Anderson Wesley, Gould Ruth, Patil Namrata, Mohr Nicholas, Dodd Kenneth, Boyce Danielle, Dasher Pam, Guerin Philippe J, Khan Reham, Cheruku Sreekanth, Kumar Vishakha K, Mathé Ewy, Mehta Aneesh K, Michelson Andrew P, Williams Andrew, Heavner Smith F, Podichetty Jagdeep T
Critical Path Institute, Tucson, AZ, United States.
Centers of Disease Control and Prevention, Atlanta, GA, United States.
Front Public Health. 2025 May 15;13:1544904. doi: 10.3389/fpubh.2025.1544904. eCollection 2025.
Disease presentation and progression can vary greatly in heterogeneous diseases, such as COVID-19, with variability in patient outcomes, even within the hospital setting. This variability underscores the need for tailored treatment approaches based on distinct clinical subgroups.
This study aimed to identify COVID-19 patient subgroups with unique clinical characteristics using real-world data (RWD) from electronic health records (EHRs) to inform individualized treatment plans.
A Factor Analysis of Mixed Data (FAMD)-based agglomerative hierarchical clustering approach was employed to analyze the real-world data, enabling the identification of distinct patient subgroups. Statistical tests evaluated cluster differences, and machine learning models classified the identified subgroups.
Three clusters of COVID-19 in patients with unique clinical characteristics were identified. The analysis revealed significant differences in hospital stay durations and survival rates among the clusters, with more severe clinical features correlating with worse prognoses and machine learning classifiers achieving high accuracy in subgroup identification.

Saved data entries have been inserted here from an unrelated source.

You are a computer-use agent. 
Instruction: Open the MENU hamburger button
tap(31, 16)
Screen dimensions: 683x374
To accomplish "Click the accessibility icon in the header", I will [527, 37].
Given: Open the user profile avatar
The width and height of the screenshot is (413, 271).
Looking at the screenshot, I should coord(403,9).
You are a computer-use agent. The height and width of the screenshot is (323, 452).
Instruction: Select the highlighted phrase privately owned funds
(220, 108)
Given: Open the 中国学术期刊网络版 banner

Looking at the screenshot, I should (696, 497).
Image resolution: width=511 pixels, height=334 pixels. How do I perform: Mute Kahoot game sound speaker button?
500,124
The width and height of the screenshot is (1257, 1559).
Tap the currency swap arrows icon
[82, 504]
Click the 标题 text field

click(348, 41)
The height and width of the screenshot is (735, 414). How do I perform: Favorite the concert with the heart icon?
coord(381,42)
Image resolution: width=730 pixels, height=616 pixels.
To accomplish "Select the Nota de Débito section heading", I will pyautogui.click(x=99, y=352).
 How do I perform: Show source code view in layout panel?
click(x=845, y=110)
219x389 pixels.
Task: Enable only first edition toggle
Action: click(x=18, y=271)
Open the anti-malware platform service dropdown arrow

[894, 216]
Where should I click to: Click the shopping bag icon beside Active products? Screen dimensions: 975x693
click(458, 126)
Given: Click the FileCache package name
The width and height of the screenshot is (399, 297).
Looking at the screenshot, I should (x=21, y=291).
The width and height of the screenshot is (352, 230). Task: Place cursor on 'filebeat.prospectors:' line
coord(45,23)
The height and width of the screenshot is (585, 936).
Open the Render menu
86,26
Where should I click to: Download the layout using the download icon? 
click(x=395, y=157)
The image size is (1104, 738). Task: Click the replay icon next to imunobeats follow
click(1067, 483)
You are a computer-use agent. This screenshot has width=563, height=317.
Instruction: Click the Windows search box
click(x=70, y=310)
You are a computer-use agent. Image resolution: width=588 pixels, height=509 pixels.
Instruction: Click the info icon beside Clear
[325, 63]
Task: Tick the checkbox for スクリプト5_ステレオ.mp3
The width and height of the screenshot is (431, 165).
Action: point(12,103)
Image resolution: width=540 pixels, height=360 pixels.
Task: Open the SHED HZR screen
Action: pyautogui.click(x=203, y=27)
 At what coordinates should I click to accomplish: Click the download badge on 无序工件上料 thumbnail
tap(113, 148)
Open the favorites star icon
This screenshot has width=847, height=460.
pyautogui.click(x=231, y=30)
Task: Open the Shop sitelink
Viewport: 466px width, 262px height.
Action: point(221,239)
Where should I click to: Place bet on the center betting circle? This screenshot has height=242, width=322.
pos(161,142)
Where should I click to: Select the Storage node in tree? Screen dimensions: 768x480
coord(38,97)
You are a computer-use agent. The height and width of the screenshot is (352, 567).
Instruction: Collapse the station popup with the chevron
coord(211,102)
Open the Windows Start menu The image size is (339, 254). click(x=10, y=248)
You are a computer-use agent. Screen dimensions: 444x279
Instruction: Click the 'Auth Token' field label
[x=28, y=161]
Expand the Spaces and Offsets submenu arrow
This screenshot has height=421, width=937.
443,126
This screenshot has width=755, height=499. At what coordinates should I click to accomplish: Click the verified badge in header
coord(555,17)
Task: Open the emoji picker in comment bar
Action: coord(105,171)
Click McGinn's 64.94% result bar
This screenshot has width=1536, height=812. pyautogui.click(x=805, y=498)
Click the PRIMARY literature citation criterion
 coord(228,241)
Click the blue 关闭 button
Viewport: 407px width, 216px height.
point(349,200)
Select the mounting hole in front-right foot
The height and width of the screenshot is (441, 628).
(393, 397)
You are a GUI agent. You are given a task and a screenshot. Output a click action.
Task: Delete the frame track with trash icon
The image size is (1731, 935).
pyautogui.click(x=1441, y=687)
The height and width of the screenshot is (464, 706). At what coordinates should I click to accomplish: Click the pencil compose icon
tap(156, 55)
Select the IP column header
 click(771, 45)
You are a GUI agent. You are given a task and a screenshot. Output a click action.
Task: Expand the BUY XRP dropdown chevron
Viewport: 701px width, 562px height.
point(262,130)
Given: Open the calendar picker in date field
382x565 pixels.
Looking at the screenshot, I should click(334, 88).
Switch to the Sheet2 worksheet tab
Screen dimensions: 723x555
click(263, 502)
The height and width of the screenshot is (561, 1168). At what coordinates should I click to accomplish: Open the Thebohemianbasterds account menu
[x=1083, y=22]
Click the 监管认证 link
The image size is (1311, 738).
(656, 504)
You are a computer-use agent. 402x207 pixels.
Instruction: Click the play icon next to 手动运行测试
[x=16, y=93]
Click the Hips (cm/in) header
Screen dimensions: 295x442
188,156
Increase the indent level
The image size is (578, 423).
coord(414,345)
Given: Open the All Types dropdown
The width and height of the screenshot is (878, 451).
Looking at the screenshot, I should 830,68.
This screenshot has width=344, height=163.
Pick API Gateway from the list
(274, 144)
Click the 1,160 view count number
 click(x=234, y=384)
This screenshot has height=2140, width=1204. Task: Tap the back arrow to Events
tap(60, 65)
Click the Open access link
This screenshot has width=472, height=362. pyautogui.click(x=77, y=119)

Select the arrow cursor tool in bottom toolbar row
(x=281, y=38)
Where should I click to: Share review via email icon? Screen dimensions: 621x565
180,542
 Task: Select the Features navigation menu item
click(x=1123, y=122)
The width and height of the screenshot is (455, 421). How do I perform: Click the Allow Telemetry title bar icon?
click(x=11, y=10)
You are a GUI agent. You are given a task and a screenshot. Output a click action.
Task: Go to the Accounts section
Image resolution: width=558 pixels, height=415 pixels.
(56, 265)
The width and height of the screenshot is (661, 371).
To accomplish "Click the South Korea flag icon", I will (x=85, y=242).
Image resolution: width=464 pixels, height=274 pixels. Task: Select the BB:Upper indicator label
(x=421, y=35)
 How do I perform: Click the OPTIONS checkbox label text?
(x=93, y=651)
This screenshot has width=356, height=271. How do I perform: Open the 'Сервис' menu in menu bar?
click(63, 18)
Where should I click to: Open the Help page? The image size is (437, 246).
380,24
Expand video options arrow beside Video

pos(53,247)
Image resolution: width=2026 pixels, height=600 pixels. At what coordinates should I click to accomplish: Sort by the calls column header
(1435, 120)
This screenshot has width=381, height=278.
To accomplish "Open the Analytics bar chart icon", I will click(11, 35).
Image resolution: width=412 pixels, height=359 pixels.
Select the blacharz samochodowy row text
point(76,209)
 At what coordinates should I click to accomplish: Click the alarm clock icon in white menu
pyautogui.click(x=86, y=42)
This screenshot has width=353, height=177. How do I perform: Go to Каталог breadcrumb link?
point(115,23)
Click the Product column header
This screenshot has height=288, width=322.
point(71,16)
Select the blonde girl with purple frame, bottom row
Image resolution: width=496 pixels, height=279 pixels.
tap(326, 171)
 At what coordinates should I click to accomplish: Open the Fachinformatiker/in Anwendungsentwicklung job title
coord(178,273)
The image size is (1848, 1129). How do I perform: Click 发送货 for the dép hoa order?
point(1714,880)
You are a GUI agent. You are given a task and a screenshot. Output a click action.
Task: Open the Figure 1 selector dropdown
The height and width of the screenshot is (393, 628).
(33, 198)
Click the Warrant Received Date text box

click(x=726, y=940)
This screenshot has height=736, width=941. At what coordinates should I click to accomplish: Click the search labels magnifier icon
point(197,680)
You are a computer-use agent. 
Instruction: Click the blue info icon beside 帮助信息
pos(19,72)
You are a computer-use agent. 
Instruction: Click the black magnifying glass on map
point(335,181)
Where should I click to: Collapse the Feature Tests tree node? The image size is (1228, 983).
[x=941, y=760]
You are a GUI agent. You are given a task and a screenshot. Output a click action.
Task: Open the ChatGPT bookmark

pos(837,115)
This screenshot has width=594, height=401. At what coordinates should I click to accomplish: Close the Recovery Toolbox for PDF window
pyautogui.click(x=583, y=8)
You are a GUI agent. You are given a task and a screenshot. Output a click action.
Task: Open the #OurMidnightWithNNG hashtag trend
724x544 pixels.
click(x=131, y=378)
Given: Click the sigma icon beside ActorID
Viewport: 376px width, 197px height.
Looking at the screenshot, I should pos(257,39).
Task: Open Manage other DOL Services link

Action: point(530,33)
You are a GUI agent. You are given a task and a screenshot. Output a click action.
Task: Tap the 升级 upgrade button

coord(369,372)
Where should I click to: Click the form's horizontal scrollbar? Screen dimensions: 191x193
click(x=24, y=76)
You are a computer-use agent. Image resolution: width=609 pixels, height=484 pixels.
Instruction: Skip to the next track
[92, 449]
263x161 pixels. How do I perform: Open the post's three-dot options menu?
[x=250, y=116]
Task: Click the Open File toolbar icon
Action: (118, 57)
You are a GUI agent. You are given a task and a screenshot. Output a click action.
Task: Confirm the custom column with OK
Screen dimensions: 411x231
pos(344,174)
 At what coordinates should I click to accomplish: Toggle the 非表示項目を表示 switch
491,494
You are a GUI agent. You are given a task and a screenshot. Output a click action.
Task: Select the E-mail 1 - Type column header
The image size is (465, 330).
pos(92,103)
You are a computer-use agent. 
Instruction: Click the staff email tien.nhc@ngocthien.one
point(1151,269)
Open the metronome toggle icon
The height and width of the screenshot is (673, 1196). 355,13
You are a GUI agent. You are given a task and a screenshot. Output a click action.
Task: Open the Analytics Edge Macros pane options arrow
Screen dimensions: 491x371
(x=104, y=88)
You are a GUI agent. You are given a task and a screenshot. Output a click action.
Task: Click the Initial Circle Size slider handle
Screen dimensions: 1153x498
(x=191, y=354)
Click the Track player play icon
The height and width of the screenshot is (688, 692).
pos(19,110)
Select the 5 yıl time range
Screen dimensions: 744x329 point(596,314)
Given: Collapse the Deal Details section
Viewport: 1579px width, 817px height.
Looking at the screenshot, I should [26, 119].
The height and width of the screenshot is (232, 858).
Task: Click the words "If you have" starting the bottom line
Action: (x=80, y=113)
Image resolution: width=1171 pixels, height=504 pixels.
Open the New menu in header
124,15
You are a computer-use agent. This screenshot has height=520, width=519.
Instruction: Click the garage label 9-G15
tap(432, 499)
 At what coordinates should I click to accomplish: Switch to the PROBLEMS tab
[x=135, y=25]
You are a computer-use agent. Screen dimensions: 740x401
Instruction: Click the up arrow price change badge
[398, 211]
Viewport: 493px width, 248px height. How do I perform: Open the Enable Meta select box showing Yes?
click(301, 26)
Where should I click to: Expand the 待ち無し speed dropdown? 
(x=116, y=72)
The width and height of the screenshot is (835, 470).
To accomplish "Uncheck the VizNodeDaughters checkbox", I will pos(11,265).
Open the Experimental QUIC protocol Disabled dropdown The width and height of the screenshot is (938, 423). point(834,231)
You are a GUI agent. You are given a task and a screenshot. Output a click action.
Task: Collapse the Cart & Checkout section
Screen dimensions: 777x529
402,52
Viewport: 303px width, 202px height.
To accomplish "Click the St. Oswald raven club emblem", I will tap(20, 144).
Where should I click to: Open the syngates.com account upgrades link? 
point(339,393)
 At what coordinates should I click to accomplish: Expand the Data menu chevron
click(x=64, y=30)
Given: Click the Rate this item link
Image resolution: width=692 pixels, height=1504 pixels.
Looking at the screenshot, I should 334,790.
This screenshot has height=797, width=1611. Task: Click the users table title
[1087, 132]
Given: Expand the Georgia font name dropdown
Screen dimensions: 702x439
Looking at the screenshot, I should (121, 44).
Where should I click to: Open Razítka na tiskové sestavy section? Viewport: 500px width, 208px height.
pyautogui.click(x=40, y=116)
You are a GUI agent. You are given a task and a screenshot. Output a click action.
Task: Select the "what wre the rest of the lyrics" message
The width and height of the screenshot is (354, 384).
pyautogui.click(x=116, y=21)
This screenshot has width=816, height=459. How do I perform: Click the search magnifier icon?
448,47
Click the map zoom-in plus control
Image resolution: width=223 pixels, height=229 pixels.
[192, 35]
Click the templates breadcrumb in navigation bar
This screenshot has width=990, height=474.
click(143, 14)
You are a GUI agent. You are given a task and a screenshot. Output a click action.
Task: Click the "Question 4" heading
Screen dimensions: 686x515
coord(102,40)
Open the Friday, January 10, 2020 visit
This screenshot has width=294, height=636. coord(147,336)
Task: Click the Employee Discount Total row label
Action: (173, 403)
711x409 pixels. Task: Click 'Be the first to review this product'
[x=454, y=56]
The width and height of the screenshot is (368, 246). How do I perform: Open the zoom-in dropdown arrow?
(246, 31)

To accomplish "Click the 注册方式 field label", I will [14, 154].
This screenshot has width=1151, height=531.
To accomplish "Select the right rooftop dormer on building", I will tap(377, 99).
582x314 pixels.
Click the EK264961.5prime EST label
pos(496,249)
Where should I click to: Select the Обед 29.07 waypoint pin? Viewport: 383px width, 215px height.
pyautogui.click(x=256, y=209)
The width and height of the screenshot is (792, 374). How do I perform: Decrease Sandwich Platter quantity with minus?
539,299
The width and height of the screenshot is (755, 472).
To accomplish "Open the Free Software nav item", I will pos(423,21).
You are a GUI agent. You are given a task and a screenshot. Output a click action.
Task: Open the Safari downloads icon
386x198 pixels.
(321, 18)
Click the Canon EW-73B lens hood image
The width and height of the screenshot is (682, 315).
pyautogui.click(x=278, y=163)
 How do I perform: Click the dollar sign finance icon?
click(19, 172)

By leveraging RWD and advanced clustering techniques, the study provides insights into the heterogeneity of COVID-19 presentations. The findings support the development of classification models that can inform more individualized and effective treatment plans, improving patient outcomes in the future.
在诸如新冠肺炎等异质性疾病中,疾病表现和进展可能有很大差异,即使在医院环境中,患者的预后也存在差异。这种变异性凸显了基于不同临床亚组制定个性化治疗方法的必要性。
本研究旨在利用电子健康记录(EHR)中的真实世界数据(RWD)识别具有独特临床特征的新冠肺炎患者亚组,以为个性化治疗计划提供参考。
采用基于混合数据因子分析(FAMD)的凝聚层次聚类方法分析真实世界数据,从而识别不同的患者亚组。统计检验评估聚类差异,机器学习模型对识别出的亚组进行分类。
识别出了具有独特临床特征的新冠肺炎患者的三个聚类。分析显示各聚类之间在住院时长和生存率方面存在显著差异,临床特征越严重,预后越差,且机器学习分类器在亚组识别中具有较高的准确性。
通过利用真实世界数据和先进的聚类技术,本研究深入了解了新冠肺炎表现的异质性。研究结果支持开发能够为更个性化、有效的治疗计划提供参考的分类模型,从而在未来改善患者预后。